In a move I could never have planned or anticipated, yoga became my way of life and I suddenly found myself as ‘spiritual’. Within the framework of yoga philosophy I realised a part of myself could be considered divine, and outside of the yoga philosophy (which can be patriarchal and archaic) I discovered the menstrual cycle was a yoga practice, that my relationships were a yoga practice, and the seasons of the Earth had so much to teach me. After years of being tense and busy, I started to open up, relax and breathe.
We are in a pivotal time of the evolution of human thought and experience. The ‘Information Age’ that we live in is so new to us, to our biology, and we have never been more disconnected from the land we live on, or our bodies. But we are adapting and changing.
The rise in popularity of yoga is such a good thing. Yoga can help us to feel again, to become comfortable with all of our emotions, and to rise above the banality of our thoughts. Working with the cycles of nature, and for women, the menstrual cycle, can help us discover our deeply rooted connection with the earth.

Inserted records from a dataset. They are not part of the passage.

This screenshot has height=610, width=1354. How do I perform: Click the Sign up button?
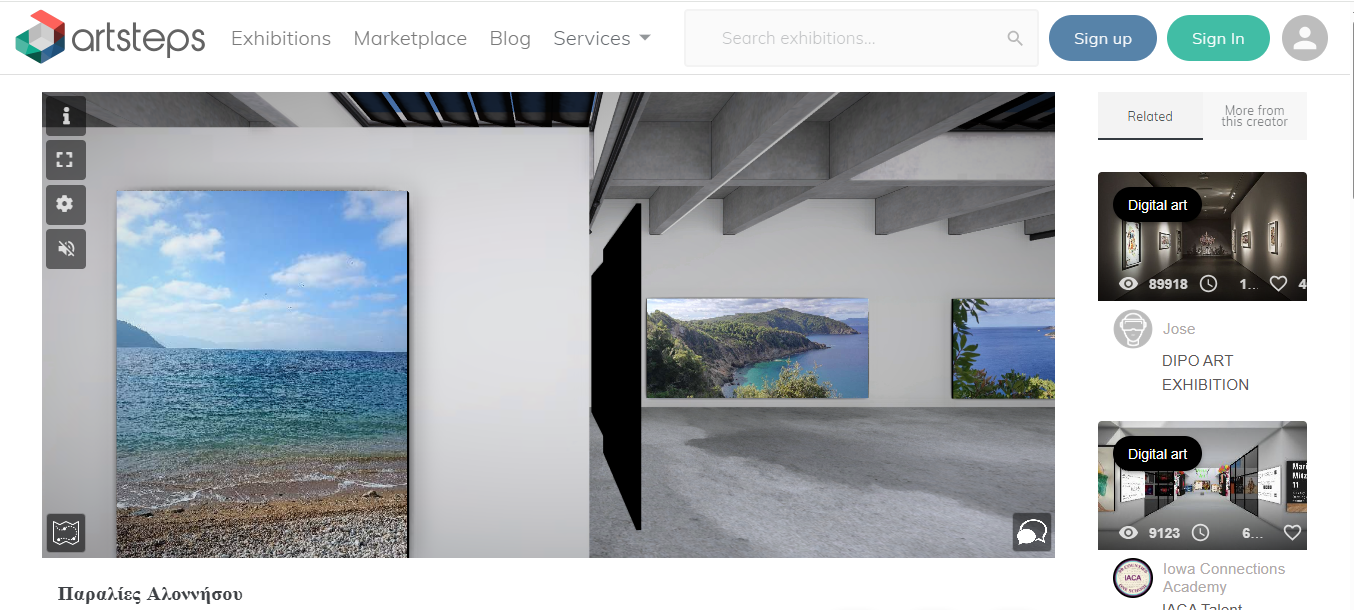click(1103, 38)
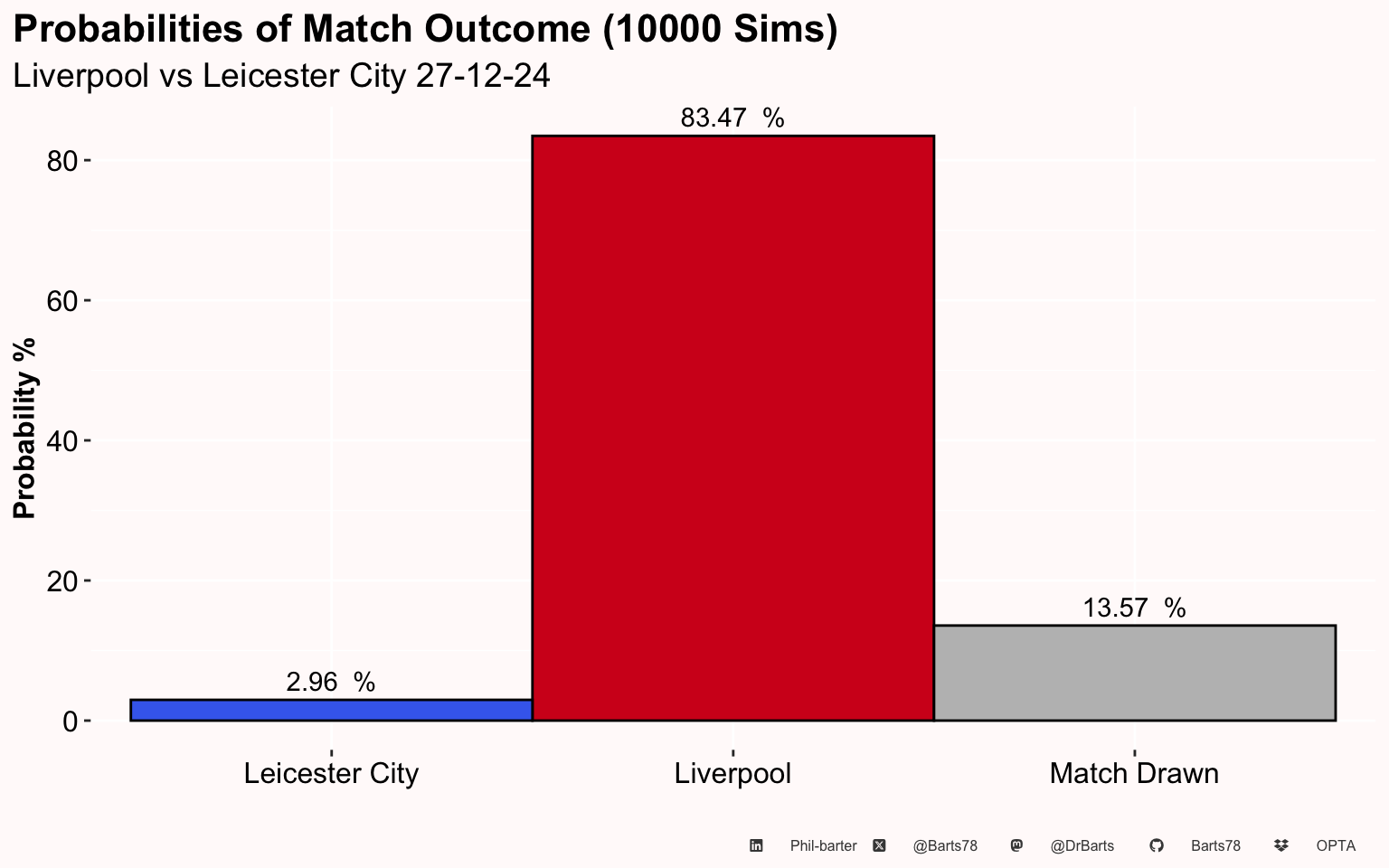Select the Barts78 GitHub username
The image size is (1389, 868).
point(1215,846)
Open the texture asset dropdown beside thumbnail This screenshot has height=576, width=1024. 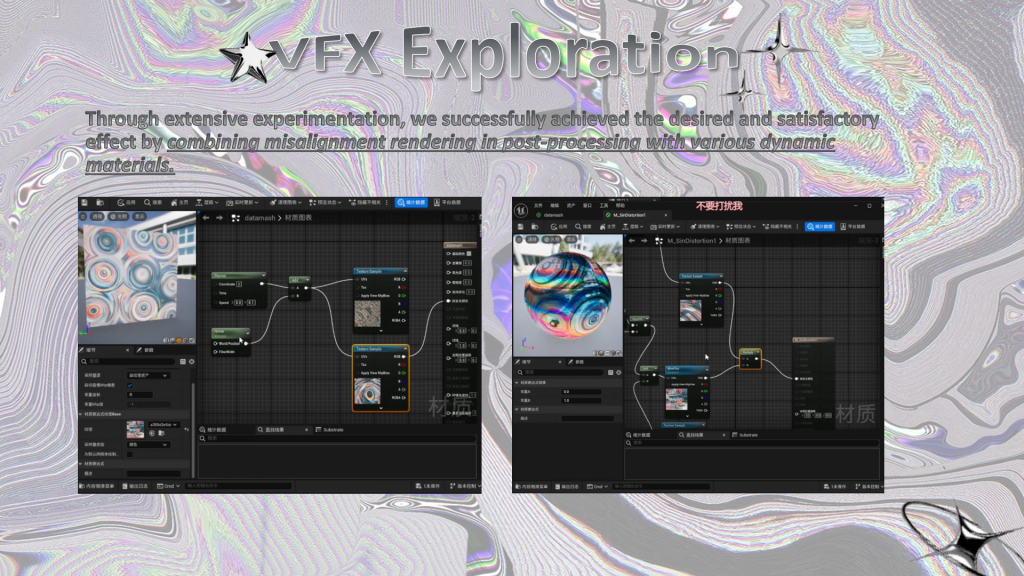(x=163, y=424)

This is not the work I planned to be doing. But here I am, and how lucky yet challenged I am, how frustrating yet wonderful it can be.

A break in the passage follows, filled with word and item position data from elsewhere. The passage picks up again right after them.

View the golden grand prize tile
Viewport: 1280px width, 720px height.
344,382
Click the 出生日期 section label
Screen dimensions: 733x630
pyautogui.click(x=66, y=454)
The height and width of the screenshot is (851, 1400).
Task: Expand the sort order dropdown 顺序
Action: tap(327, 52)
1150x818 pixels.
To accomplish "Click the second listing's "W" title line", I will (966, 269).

This blog is a simple sharing from my heart. No top tips or particular inspiration today, just gentle insight into why teaching about yoga, the menstrual cycle, and deep rest, has been full of both beauty and struggle.
Be the change…
This work is a blessing, but it is also hard work. I question myself, wonder if I am authentic / enlightened / knowledgeable enough to be sharing these practices. The fact I have yoga helps me to understand these questions as self-sabotage from the ego, which fears that I might finally let go of self-doubt and step fully into life, knowing the risks and challenges that lie ahead - and yet stepping fully in anyway.

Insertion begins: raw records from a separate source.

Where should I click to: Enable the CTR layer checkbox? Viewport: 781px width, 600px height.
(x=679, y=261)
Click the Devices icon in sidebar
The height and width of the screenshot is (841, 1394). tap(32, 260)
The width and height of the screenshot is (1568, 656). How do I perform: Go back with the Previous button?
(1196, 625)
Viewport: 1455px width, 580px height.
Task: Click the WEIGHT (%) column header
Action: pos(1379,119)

When students are kind enough to tell me how grateful they are, how charting their menstrual cycles has changed their lives or how yoga has taught them how to rest and feel safe, I remember feeling the same. I still do feel the same, and so I know that I must continue to share these teachings, to not let myself get disheartened or disillusioned by consumerism, politics or my own private weariness.
I must remember that it is not my work to churn out fitness yoga, to sit on a stage and elevate myself above my students - and not not compare myself to those who do, for if they are truly happy in what they do, so be it. I am no longer on a linear path. I am no longer buying into the idea that slaving away in a joyless job is an achievement despite the temptation of impressive job titles and salaries.
I must remember that for decades, centuries, that the feminine has been suppressed, controlled and tamed and I am a small yet important part of bringing it back to life through the menstrual cycle work. I must remember that whilst yoga is being used extensively for those seeking the ‘perfect’ body or posture, there is a real, deep and urgent need for radical rest. I must remember that this is scary for women and men, just as it is scary for me, and in acknowledging the fear, it becomes a little less powerful.
And so, although sometimes it feels too hard, sometimes it feels impossible, and sometimes I wonder what on earth got me here, the connection I have forged through practice, effort, discipline and kindness is deep within my heart.
How do you feel about your spiritual practices? Do you have a spiritual practice? What do those words mean to you? Please share. I’d love to hear from you.